■ TEXT UNDER STUDY ■
Ina von Grumbkow


Ina von Grumbkow born Viktorine Helena Natalie von Grumbkow, later Ina Reck was an explorer, artist, and writer who travelled through Iceland in search of her lost fiance Walther von Knebel who died without a trace in 1907. She later married the geologist Hans Reck. While in Africa, she documented the dinosaur dig sites in Tendaguru.

Life and work

Von Grumbkow was born in Ovelgönne in a family of Pomeranian noble Viktor von Grumbkow and Ina Bendixen. A cousin was the lawyer Waldemar von Grumbkow. She grew up with her widowed mother in Lichterfelde, Berlin, and was likely educated at home and studied geology privately under Walther von Knebel from Berlin with whom she got engaged. Von Knebel undertook a study of volcanoes into Iceland in 1907 along with the Berlin artist Max Rudloff and they were reported missing on 10 July 1907. They went on a boat on Lake Askja and their bodies were never found but thought to have been buried under an avalanche on the south wall of the Askja massif at the edge of the glacier of Vatnajökull. The geologist Hans Spethmann who had joined the team in Akureyri and was working nearby was the first to note their loss. Telegrams were sent home but doubts remained. In 1908 Ina von Grumbkow sought a fund from the Prussian Academy of Sciences to travel and examine the location and fate of her fiance for herself. She was joined by Berlin geologist Hans Reck who she would later marry. They reached Reykjavik on 24 June 1908 and they were joined by Sigurdur Sumarlidarson who led the expedition They visited Hekla and “Herdubreid”, “Die Breitschultrige” and then reached Askja where they only found the wooden boat of the lost pair. They erected a four meter stone pyramid in memory of the lost explorers.

■ THE DATA ■
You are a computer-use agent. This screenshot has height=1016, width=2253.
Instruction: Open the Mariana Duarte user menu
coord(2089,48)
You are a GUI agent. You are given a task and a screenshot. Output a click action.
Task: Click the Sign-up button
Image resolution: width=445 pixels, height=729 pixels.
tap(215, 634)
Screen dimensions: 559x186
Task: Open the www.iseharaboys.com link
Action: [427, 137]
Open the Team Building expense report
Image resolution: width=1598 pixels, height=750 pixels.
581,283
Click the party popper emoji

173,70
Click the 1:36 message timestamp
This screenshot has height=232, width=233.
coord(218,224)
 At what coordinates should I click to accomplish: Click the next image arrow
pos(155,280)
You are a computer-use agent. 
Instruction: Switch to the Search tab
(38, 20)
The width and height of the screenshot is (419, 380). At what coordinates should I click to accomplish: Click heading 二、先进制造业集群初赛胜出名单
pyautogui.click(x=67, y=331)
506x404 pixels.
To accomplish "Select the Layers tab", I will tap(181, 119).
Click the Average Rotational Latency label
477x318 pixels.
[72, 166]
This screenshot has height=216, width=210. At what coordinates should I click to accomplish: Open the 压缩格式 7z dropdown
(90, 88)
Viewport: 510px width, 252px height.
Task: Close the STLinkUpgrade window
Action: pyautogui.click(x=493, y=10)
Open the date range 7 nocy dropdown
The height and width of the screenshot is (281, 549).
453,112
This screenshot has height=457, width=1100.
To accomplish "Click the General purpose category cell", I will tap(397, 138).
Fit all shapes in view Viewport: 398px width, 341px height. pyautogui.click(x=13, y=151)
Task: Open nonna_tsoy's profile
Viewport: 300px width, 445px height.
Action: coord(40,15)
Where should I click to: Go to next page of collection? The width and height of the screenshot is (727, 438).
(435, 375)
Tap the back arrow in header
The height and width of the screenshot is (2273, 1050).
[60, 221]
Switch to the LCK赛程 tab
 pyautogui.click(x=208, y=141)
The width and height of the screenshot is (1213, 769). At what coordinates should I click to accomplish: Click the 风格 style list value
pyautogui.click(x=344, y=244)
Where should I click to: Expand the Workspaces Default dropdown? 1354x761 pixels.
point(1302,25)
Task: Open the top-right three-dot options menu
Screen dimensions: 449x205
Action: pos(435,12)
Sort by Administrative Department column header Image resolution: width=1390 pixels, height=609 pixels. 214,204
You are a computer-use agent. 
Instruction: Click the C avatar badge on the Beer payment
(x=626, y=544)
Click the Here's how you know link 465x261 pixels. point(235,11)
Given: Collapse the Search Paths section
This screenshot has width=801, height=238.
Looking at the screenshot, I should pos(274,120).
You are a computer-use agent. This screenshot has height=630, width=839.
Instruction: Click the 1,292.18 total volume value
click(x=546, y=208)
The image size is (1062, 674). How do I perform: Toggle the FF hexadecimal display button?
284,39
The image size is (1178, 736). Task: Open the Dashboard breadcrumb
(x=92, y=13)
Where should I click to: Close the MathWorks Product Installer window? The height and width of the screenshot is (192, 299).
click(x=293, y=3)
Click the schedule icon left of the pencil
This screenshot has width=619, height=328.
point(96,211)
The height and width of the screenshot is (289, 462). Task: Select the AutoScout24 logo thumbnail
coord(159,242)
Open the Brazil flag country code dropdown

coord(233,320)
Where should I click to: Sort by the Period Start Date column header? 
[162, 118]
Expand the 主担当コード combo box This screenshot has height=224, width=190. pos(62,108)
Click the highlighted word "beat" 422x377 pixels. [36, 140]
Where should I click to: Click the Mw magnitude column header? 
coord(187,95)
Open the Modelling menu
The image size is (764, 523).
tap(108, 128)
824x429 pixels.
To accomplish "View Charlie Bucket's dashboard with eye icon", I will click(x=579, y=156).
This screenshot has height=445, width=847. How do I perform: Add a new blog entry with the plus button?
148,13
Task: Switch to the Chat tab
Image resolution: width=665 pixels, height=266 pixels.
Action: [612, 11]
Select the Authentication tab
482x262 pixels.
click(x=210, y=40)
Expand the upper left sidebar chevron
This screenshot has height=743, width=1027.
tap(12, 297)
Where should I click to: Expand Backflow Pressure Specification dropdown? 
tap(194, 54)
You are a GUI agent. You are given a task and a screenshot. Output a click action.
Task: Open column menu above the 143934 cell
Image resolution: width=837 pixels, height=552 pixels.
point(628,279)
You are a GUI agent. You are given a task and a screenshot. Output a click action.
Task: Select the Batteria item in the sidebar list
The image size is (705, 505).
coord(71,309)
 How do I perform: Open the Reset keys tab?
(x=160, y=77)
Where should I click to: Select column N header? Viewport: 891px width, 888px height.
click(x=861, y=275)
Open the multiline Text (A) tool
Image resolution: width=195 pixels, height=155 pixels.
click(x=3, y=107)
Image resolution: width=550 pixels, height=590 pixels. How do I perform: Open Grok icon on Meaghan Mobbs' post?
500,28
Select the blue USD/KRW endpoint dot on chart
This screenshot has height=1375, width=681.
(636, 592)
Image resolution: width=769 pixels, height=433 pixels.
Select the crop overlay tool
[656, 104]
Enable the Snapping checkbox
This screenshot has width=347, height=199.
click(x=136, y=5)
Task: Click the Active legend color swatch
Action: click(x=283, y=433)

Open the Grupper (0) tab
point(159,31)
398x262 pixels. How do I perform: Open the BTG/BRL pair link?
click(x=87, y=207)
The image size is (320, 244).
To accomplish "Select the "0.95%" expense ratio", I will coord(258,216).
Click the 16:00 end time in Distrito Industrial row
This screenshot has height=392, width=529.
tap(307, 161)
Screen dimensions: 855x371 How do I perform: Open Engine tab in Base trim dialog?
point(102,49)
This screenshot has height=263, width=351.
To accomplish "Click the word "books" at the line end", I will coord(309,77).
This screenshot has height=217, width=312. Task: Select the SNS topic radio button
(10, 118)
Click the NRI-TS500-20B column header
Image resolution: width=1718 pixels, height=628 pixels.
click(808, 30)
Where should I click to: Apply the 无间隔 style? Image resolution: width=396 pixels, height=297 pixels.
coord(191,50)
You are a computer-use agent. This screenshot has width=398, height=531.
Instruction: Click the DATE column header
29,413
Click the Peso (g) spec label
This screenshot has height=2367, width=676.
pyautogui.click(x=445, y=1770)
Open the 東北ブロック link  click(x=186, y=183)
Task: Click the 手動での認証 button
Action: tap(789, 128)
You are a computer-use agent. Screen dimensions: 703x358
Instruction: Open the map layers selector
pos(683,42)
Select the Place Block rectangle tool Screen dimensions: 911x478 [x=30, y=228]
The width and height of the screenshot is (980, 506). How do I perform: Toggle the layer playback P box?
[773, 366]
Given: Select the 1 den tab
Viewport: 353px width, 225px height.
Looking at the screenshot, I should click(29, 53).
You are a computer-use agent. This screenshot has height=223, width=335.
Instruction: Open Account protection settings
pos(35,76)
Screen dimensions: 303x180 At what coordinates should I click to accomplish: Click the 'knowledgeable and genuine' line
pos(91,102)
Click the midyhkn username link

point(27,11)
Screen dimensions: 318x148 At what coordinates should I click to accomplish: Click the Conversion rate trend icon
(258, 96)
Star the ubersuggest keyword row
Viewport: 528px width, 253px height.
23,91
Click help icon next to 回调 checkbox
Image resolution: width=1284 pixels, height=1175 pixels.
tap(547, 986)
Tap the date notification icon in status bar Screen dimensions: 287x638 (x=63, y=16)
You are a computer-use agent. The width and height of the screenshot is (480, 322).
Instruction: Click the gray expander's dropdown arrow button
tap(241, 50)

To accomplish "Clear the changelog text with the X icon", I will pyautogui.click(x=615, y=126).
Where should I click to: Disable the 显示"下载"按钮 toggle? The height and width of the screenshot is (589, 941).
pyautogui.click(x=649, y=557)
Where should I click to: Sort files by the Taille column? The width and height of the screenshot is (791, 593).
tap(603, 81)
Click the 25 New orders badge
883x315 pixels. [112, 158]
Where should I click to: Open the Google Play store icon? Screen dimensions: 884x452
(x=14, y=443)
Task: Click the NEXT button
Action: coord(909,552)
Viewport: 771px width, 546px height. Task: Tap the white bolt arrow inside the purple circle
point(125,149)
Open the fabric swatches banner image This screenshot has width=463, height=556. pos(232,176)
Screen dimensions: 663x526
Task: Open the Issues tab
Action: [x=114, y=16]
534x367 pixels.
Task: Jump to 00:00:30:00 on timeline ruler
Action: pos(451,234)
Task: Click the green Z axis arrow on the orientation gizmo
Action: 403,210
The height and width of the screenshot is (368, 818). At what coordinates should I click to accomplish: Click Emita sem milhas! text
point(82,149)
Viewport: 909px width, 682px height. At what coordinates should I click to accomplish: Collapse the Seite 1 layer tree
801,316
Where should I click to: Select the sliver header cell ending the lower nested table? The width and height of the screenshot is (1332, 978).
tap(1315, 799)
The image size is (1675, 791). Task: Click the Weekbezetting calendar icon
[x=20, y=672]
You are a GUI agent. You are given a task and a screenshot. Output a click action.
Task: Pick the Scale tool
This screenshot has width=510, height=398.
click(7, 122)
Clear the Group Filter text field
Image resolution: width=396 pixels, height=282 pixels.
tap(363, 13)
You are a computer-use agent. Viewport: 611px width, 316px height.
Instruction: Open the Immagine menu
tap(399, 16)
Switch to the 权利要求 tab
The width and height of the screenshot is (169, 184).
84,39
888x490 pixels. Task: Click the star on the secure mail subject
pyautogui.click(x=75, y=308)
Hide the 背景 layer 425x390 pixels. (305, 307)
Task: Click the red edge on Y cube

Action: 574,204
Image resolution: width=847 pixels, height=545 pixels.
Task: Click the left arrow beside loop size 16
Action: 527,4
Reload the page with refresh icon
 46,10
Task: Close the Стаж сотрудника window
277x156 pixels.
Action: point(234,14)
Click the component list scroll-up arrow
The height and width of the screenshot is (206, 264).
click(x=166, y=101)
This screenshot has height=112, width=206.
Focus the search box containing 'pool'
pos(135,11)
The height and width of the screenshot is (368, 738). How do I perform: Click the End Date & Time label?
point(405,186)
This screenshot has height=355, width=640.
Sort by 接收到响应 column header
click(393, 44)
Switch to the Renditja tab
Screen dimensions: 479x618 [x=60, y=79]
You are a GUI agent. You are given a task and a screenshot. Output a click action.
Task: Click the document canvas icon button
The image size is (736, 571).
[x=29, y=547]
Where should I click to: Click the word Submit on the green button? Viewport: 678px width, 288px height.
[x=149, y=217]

■ PROBLEM A ■
Answer these questions about the text on Ina von Grumbkow, one per line:
(i) Which geologist did she later marry?
(ii) On what date did her party reach Reykjavik?
(iii) What did the party erect in memory of the lost explorers?
■ PROBLEM B ■
Carry on the text about Ina von Grumbkow from the point where it stops.
The records are material of their own and have nothing to do with the text about Ina von Grumbkow.

■ ANSWER BOX A ■
(i) Hans Reck
(ii) 24 June 1908
(iii) A four-meter stone pyramid

■ ANSWER BOX B ■
Ina von Grumbkow married the much younger Hans Reck in 1912. Along with Hans Spethmann they proposed to rename two crater lakes of Askja, Öskjuvatn and Viti, as Knebelsee and Rudloffkrater. In 1909 she wrote a book on her Iceland travels in Ísafold: Reisebilder Aus Island. She travelled to German East Africa along with Reck who was investigating the Olduvai Gorge during World War I. In 1912 Ina was involved in organizing the digs and she illustrated the Tendaguru site. She had to manage 400 workers at the dig site, help distribute food and deal with medical problems while her husband explored other area. She visited again in 1914 and stayed on until 1918, living at Dodoma, Ufiome and making visits to places like Hanang. In 1924 she wrote about it in Mit der Tendaguru-Expedition im Süden von Deutsch-Ostafrika. In 1925 she wrote a book with her illustrations on her travels in North and - German East Africa Auf einsamen Märschen im Norden von Deutsch-Ostafrika: Reiseskizzen. She was separated from her husband by the British army and she was interned in Dar-es-Salaam by the British during the war period and she returned in 1919. In 1931 Hans went again to work with Louis Leakey. In 1933, she wrote about her experiences in Africa in the Berliner Illustrierte. Reck went again to Africa in 1936, but this time without Ina and he died of a heart attack in Mozambique. Ina then went to live in Glienicke near Berlin until her death.